A view of Cockins Hall from below
July 8, 2025
10:00 am - 11:00 am
Cunz Hall 255

Dissertation Defense: Sean Tomlin 

Title: Estimating Causal Effects from Observational Data in Quasi-Experimental Designs

Abstract: Observational studies are essential for evaluating health policies and interventions, especially when randomized trials are not feasible. However, because researchers cannot control how individuals are assigned to treatment or control groups, these studies risk bias from unmeasured confounding. To address this, quasi-experimental methods such as the difference-in-differences (DiD) design are widely used. DiD compares changes in outcomes over time between treated and untreated groups and is often applied to survey or administrative data with repeated measures.

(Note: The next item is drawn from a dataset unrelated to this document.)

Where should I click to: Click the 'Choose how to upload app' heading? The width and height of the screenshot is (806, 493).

This dissertation addresses several modern challenges in using quasi-experimental methods to estimate causal effects. The first part focuses on the use of matching in multi-period DiD studies. Matching individuals on their pre-intervention outcomes is a common practice, but its statistical implications are not fully understood. This work introduces the concept of counterpart statistics for matched DiD designs and proposes a Bayesian model averaging approach to improve robustness. The method is applied to four years of longitudinal data from the Medical Expenditure Panel Survey (MEPS) to estimate the causal effect of gaining health insurance on overall healthcare utilization.

The second part addresses zero-inflated outcomes, which frequently occur in healthcare utilization data where many individuals report no use of certain services—known as structural zeros. Standard regression models often fail to account for this data structure adequately. Moreover, formal identification of causal effects on both the extensive margin (the likelihood of any use) and the intensive margin (the amount of use among users) under parallel trends assumptions remains underdeveloped. This work introduces hurdle models within a nonlinear DiD framework to estimate these two margins. The approach is illustrated using pooled two-year panels from the MEPS.

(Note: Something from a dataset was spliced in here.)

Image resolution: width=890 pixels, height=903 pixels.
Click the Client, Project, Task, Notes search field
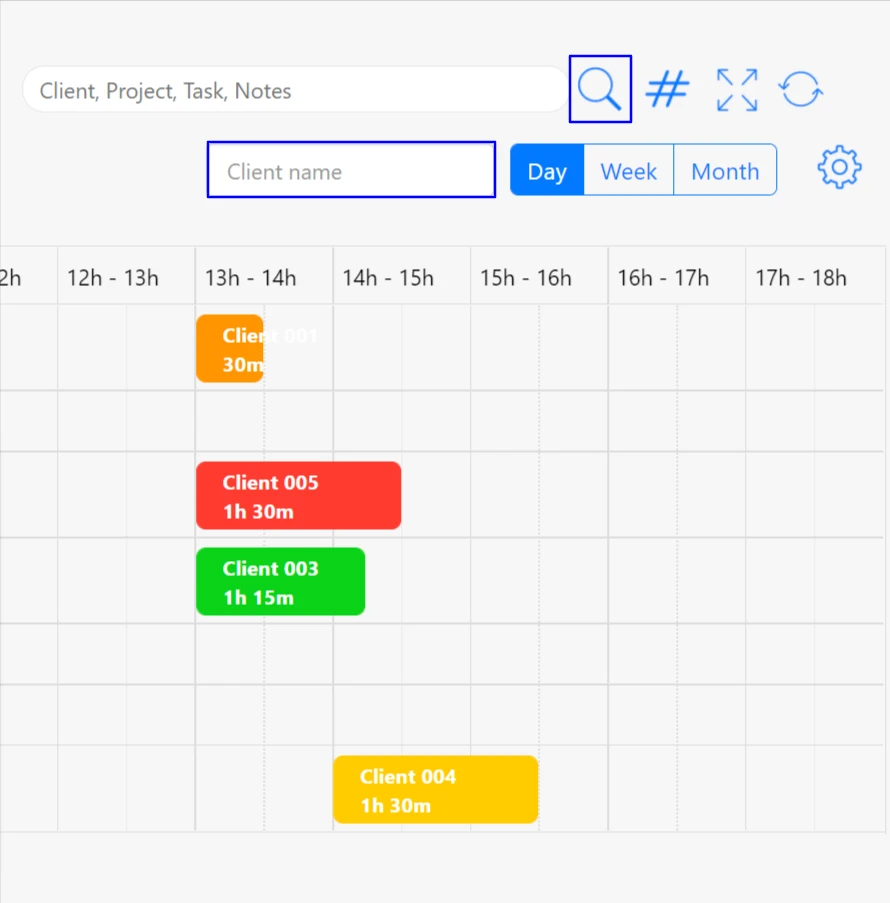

The third part examines retrospective causal inference using survey data. Many surveys are designed for descriptive purposes, not causal analysis. Limitations include missing covariates and sampling designs that depend on exposure. This work formalizes common sources of bias and develops a sensitivity analysis method that incorporates survey-bootstrap techniques. The approach is demonstrated using a simulated example.

Overall, this work clarifies key misconceptions in causal analysis using quasi-experiments and equips practitioners with robust tools to tackle common challenges in health services and outcomes research.